What was the Henotikon issued by Zeno in 482?
The Henotikon, meaning "Act of Union", was a religious edict issued by Zeno in 482 to mediate between Chalcedonian and Miaphysite Christians over the nature of Christ. Developed with the Patriarch of Constantinople Acacius, it affirmed the Nicene-Constantinopolitan Creed, condemned both Eutyches and Nestorius, and described Christ as "one and not two" without explicitly endorsing or rejecting Chalcedon.

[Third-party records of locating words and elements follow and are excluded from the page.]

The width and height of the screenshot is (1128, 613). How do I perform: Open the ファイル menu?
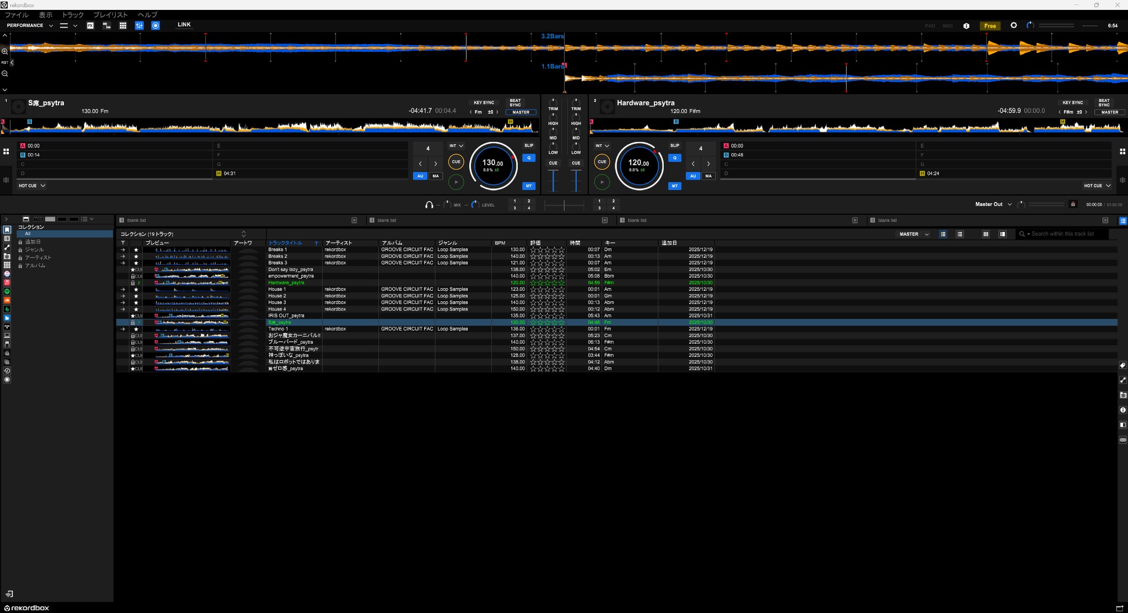pyautogui.click(x=16, y=15)
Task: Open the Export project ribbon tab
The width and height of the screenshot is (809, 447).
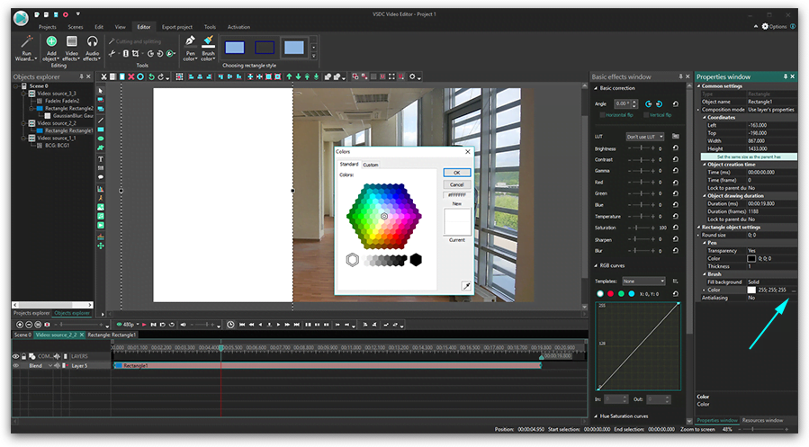Action: [177, 27]
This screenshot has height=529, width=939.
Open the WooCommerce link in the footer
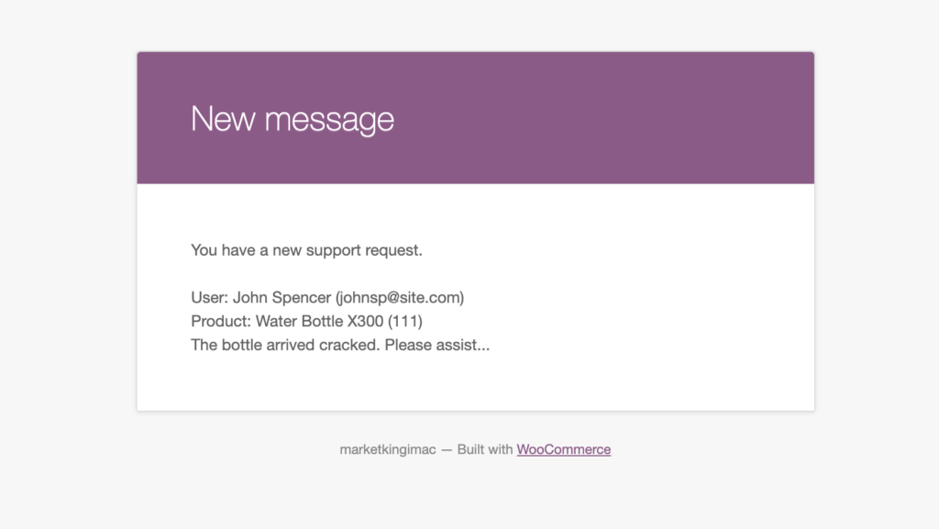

Pope Felix III rejected it and excommunicated Acacius in 484, beginning the Acacian schism that lasted until 519.
How did the fall of the Western Roman Empire relate to Zeno?
In 476, the Germanic chieftain Odoacer deposed the last western emperor, Romulus Augustulus, and sent the imperial regalia to Constantinople. Odoacer explicitly acknowledged Zeno's suzerainty over the West, making Zeno the theoretical sole ruler of a reunified empire. Zeno in turn recognized Odoacer's de facto control of Italy, formalizing an arrangement that acknowledged the Western Empire was gone.
How did Zeno deal with the Ostrogoths Theoderic the Amal and Theodoric Strabo?
Zeno attempted to keep the two Ostrogothic leaders, Theoderic the Amal and Theodoric Strabo, fighting each other rather than threatening Constantinople. After Strabo died in an accident in 480-481, Zeno appointed Theoderic the Amal consul in 484, the first non-citizen barbarian to hold that distinction. He ultimately resolved the Gothic threat by sending Theoderic to Italy in 487 to defeat Odoacer and establish the Ostrogothic Kingdom there.
What is the backgammon story involving Zeno the emperor?
In 480, Emperor Zeno was playing tabula, a game nearly identical to modern backgammon, and encountered a position so disastrously unlucky that he wrote an epigram about it. He held seven checkers in one stack, three stacks of two, and two exposed lone pieces, then rolled 2, 5, and 6 on three dice. The rules required him to use all three results, but every possible move would break his two-checker stacks and expose them to capture. The poet Agathias preserved the epigram roughly fifty years later, and some historians call it the first recorded bad beat story in human history.